Waxing [Literarily]: Travels with Charley {John Steinbeck}

There’s been much debate on the reality of what happened with John Steinbeck in 1960. His book, Travels with Charley in Search of America, details some (of his/not his) journeys through that year and came out shortly before the revered author won the Nobel Prize in Literature.

The journeys published involves a trip around the country in a large van, with a dog that takes on a character of his own. The subsequent investigations have painted this as untrue. Journalists stake claim of its impossibility. The Steinbeck camp supposedly hasn’t exactly back it up as true, but won’t do anything to wound the reputation of one of American’s native scribes.

The question is: does it matter? For journalists and literary historians, it does. For readers, it does not. Unless you decide to take Steinbeck’s words as gospel for the land — a point he himself refutes, resists, and rustles with during the entirety of the book. For the reader that pays attention, this becomes evident and the “truth” no longer matters. It, like all of its ilk before it, is a story.

Of course, it’s a certain type of story — it’s a travel story. And with many of the travel stories of our days, it reads as more of a collection of essays comprising a story, than a story from someone like Steinbeck’s production.
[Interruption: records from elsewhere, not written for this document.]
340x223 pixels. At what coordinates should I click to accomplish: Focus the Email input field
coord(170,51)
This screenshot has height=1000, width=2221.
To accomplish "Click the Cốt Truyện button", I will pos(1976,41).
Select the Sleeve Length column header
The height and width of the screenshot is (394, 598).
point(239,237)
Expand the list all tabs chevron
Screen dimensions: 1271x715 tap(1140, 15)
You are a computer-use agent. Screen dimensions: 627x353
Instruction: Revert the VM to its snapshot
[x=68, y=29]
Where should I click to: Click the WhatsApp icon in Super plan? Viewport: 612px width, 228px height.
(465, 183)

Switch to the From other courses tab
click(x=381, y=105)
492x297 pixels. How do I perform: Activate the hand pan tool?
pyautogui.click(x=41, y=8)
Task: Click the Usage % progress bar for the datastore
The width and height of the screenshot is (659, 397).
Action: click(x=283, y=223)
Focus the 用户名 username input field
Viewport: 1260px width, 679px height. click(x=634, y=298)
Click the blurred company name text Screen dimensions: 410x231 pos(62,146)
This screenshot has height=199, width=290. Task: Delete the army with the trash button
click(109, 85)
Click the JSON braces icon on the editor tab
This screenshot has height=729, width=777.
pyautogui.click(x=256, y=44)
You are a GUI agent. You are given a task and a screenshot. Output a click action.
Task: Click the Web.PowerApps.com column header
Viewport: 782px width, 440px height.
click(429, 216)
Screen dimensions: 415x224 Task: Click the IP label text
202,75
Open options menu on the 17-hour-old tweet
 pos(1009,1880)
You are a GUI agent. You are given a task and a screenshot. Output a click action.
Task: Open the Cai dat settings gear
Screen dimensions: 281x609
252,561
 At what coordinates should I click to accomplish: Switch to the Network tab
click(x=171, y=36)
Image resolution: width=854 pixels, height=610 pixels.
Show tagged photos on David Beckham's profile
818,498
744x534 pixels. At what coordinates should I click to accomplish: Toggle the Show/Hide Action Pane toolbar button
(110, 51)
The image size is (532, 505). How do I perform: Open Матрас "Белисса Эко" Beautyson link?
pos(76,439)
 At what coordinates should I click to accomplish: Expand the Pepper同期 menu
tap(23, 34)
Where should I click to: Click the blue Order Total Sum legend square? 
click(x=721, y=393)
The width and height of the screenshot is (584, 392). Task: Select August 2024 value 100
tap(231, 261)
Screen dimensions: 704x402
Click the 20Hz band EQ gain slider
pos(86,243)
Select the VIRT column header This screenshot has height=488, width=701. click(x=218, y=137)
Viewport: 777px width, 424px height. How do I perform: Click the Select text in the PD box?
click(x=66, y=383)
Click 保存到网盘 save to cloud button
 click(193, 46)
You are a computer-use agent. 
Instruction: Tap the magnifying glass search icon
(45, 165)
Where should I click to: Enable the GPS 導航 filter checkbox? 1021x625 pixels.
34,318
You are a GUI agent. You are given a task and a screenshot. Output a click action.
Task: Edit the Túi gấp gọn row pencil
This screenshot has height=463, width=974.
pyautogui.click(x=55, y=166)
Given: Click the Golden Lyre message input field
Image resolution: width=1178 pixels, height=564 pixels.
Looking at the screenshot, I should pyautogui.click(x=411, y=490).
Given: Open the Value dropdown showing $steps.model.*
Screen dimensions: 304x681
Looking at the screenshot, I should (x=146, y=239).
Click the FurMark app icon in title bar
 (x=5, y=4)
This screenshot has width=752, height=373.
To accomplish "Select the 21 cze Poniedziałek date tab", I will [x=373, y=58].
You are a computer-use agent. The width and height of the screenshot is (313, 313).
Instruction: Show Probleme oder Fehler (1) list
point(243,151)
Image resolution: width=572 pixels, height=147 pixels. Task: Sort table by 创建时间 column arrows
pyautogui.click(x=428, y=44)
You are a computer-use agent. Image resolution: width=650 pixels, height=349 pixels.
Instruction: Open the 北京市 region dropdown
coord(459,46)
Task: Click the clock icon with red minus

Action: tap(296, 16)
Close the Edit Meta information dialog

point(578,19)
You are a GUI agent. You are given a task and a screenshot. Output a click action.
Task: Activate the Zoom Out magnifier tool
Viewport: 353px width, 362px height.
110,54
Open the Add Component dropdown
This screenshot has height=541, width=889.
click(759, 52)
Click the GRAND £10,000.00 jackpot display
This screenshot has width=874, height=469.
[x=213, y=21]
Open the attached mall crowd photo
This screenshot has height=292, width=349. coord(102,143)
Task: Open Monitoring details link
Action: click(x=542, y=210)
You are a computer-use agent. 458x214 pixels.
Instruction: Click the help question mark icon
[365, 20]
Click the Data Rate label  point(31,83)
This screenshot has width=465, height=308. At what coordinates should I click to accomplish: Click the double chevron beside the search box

By the end, it’s not the story (man rides around the nation) that matters, than the conclusions it reaches or questions it proposes.

The story’s plot is simple. Steinbeck puts himself in a van and journeys America — a country he so often is billed as representing. But for all of his truth in fiction, so he claims, what is the real truth that lay undiscovered? Trips through the Northeast, the Great Plains, Montana (he loves Montana), and down the West Coast are meant to bring that. Each larger area gets a chapter — each chapter filled with a character or three meant to represent that area in some, sometimes totally stereotypical sometimes atypical, way.

The story is nice, if not overdone. The real strengths of Travels is in its witticisms — which is to be expected from Steinbeck. At varying times, Steinbeck, elder in age and wise in experience, leaves bits of wonder along his journey, found or already known. These are the jewels of the book, and perhaps the jewels of journeying at large. It’s a short collection of gains that make up a wholly intangible growth.

Some examples he leaves you with:

We value virtue but we do not discuss is.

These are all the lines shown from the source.